Nos pareceres, diz ainda que “as normas impugnadas vão ao encontro da vontade popular manifestada soberanamente por meio de referendo”, realizado em 2005. Na ocasião, 63% da população se mostrou favorável ao comércio de armas. “A evidenciar que os brasileiros, em sua maioria, são contrários à imposição de restrições excessivas à aquisição de tais produtos”.

No parecer, a AGU diz ainda que essa vontade popular também se manifestou na escolha de Jair Bolsonaro como presidente da República nas eleições de 2018, o que exigiu, portanto, “a superação da disciplina instituída pelo Decreto 5.123/2004, que, ao tratar das autorizações relativas à posse e ao porte de arma de fogo, contemplava restrições exacerbadas, especialmente para pessoas residentes em áreas de alto risco”.

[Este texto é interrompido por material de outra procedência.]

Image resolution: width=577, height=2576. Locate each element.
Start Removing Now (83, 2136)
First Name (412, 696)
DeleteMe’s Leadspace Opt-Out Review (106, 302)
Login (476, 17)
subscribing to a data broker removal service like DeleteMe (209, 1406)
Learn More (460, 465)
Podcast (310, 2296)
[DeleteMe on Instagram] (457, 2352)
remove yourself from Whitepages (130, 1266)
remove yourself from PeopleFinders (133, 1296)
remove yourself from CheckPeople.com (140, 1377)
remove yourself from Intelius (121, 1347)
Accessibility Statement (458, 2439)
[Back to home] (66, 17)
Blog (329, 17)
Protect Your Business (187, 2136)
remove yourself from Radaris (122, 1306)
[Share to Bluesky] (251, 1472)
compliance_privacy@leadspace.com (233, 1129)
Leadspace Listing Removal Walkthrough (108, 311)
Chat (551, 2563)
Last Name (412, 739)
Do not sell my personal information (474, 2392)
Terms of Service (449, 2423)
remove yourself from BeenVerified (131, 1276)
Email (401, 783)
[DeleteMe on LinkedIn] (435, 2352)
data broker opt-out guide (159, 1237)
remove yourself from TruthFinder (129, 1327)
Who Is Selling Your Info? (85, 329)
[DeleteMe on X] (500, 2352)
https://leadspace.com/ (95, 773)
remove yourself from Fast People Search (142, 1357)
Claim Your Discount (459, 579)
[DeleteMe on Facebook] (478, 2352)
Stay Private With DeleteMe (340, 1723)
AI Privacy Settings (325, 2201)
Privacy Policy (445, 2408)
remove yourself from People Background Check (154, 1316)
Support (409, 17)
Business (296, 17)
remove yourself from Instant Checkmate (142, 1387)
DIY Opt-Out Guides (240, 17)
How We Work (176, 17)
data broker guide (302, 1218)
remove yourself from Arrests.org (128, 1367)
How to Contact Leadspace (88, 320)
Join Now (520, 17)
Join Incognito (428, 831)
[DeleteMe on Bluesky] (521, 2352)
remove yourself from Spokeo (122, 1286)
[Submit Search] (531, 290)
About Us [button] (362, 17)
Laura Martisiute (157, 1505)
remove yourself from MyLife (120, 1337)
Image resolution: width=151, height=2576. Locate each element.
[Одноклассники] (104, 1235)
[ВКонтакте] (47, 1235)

A pasta diz que a norma é compatível com as leis que preveem a legítima defesa “como forma de proteção da propriedade, da vida e da incolumidade física do indivíduo e de sua família contra atos injustos e ilegais de violência e opressão”.  A AGU defende que o novo decreto, ao dispensar a autorização expressa da Polícia Federal para a compra de armas, estabelece a “presunção de veracidade quanto aos fatos e circunstâncias declarados pelo interessado na aquisição de arma de fogo, em consonância com o princípio da boa-fé objetiva”.

As duas ações têm relatoria da ministra Rosa Weber, que remeteu os autos para que a Procuradoria-Geral da República se manifeste. Na petição inicial da ADPF, a Rede diz que o decreto “‘desburocratiza’ as normas, liberando limites para aquisição de compra de armas de fogo e munições, acabando com o limite estabelecido pelo Exército Brasileiro”.

Outras ações

A Rede e o PSB ajuizaram ações contra o novo decreto, do dia 22 de maio, que alterou o Estatuto do Desarmamento. Para a Rede, o novo decreto também afronta a Constituição e o Estatuto do Desarmamento, pois fere o princípio de separação de poderes, sendo que o tema teria que ser regulado por meio de lei aprovada no Congresso. Esta ação é da relatoria da ministra Rosa Weber.

O PSB também apresentou o mesmo argumento, acrescentando que o decreto, ao ampliar o porte para diversas categorias profissionais, como advogados e jornalistas, viola os princípios do direito à vida e da proporcionalidade. Nesta ADI, o relator é o ministro Edson Fachin.